Parliamo di strutture vecchie e inadeguate, dove si soffoca per il caldo in estate e ci si gela d’inverno, come nel caso dell’Ucciardone dove andrebbe chiusa la nona sezione che non ha mai avuto interventi di manutenzione, ma anche di una struttura relativamente nuova, Pagliarelli, con problemi dell’impianto idrico, mancanza di acqua potabile e assenza di riscaldamento.

La vita in carcere non è vita. Lo denuncia Pino Apprendi, garante dei diritti dei detenuti del Comune di Palermo.

«Ci si dimentica che i 1979 detenuti sono anche pazienti e che non hanno altra opzione per curarsi che la struttura pubblica, l'ospedale, senza accesso al convenzionato privato. - spiega - Anche le malattie più gravi non ricevono adeguate cure nei tempi dovuti, la salute mentale e la tossicodipendenza dovrebbero trovare spazio nelle Rems e nelle apposite comunità. Il personale sanitario fa quello che può, è sottodimensionato, le visite specialistiche avvengono con tempi biblici».

«Nel 2025 al Pagliarelli 1354 presenti, ci sono stati 86 scioperi per vari motivi, 122 detenuti hanno rifiutato cibo e terapie, 23 tentativi di suicidio e 82 atti di autolesionismo; all’Ucciardone 593 presenti, in atto 5 in sciopero della fame, 8 tentativi di suicidio, 130 atti di autolesionismo; al Malaspina 32 presenti, 1 tentativo di suicidio e 19 atti di autolesionismo», prosegue.

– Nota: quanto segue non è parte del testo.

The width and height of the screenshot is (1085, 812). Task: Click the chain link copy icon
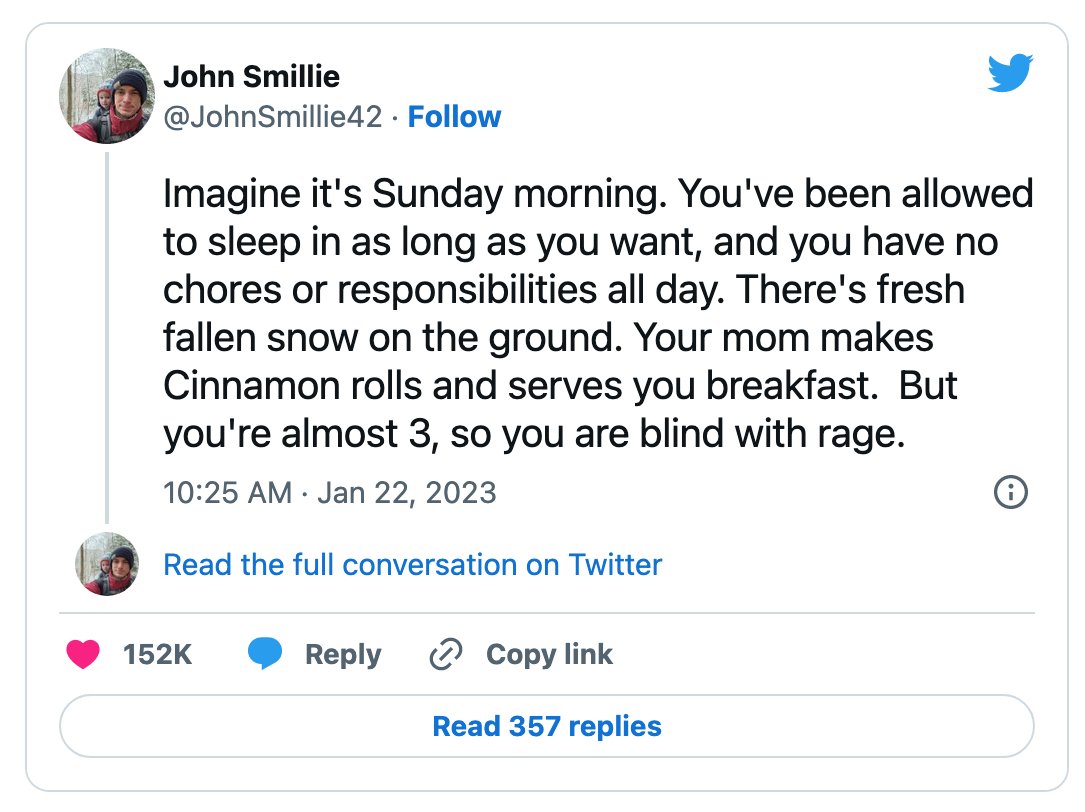pos(446,654)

«I parlamentari non vanno oltre una visita e la presentazione di una interrogazione, che serve a fare qualche foto. Il carcere e i detenuti non fanno notizia nemmeno se si suicidano - conclude - serve una politica seria per una sanità penitenziaria, con medici, infermieri, psicologi, assistenti sociali, educatori».